O incentivo ao silêncio de quaisquer pessoas que possam contribuir para o
esclarecimento dos fatos subtrai confiabilidade dos propósitos saneadores do
Palácio do Planalto.
Espanta a sem-cerimônia com que se mobilizam as forças governistas no
Parlamento em prol das bocas fechadas. Surpreende a indiferença com que os
sinais de que algo anda errado. Por exemplo: segunda-feira o ex-ministro do
Meio Ambiente Carlos Minc deu uma entrevista ao jornal O Globo dizendo que na
época da indicação de Paulo Vieira (agora preso) para a Agência Nacional de
Águas, ouvira dos funcionários que ele "navegava em águas turvas, não era
flor que se cheire".
Pois bem, na ocasião não se buscou saber as razões de os servidores serem
contra a nomeação e agora ninguém no governo teve a curiosidade de perguntar a
Minc mais detalhes. Quando fica tudo por isso mesmo, não dá outra: a história
se repete.
Bate e rebate. A presidente Dilma Rousseff pode até vetar parcialmente a nova lei de
distribuição dos royalties do petróleo e o que se fala é que vetará a parte
relativa aos contratos em vigor. Com isso, vai contrariar 25 governadores,
milhares de prefeitos e a maioria do Congresso.

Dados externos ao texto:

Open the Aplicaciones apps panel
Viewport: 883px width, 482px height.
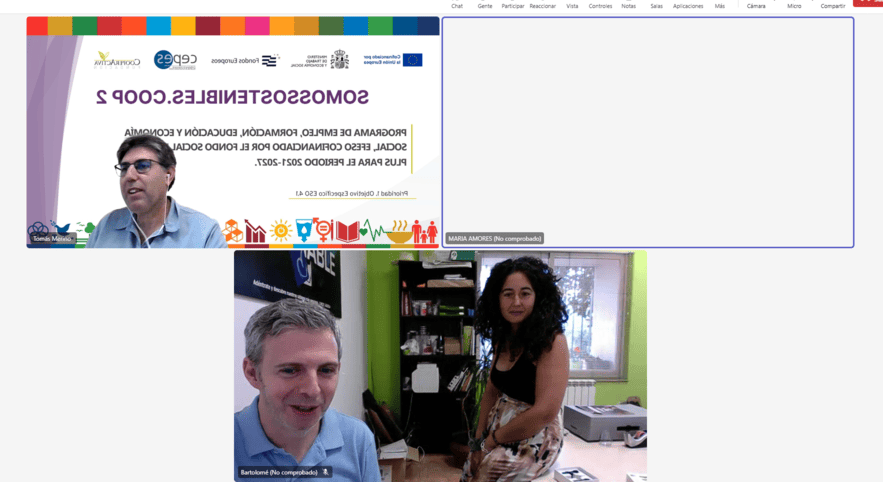pos(688,5)
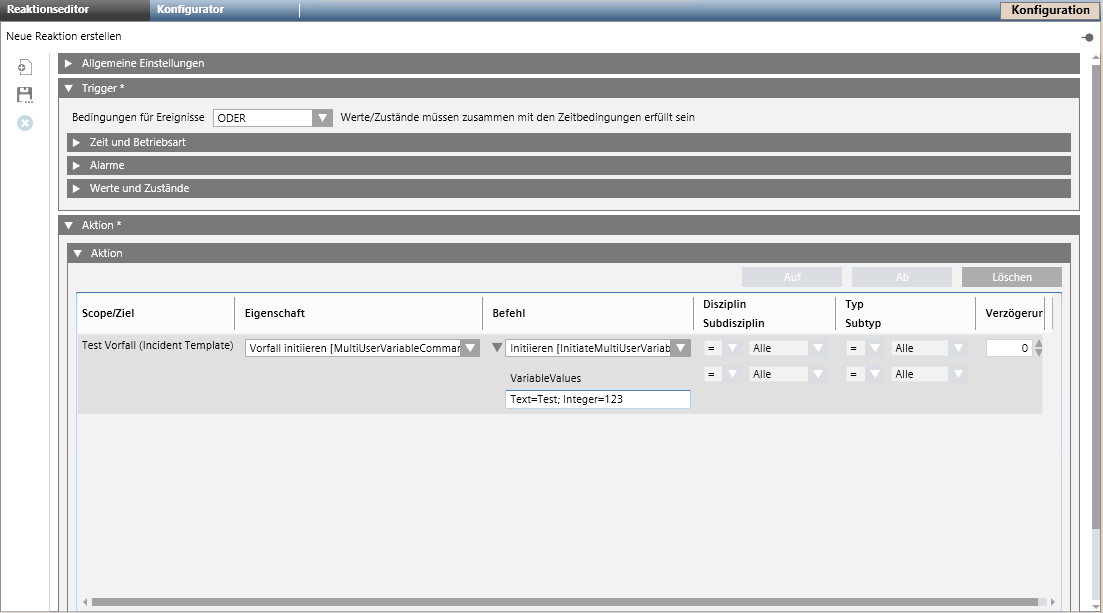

Gente que vota projetos, emendas, medidas provisórias, convites a ministros
para dar explicações, convocações de gente envolvida em escândalos e criação de
CPIs. Sem contar que embora seja raro acontecer, ainda têm o poder de derrubar
o veto. Na Câmara já há mobilização para pressionar o presidente do Senado para
pôr o veto em exame aos primeiros acordes de 2013.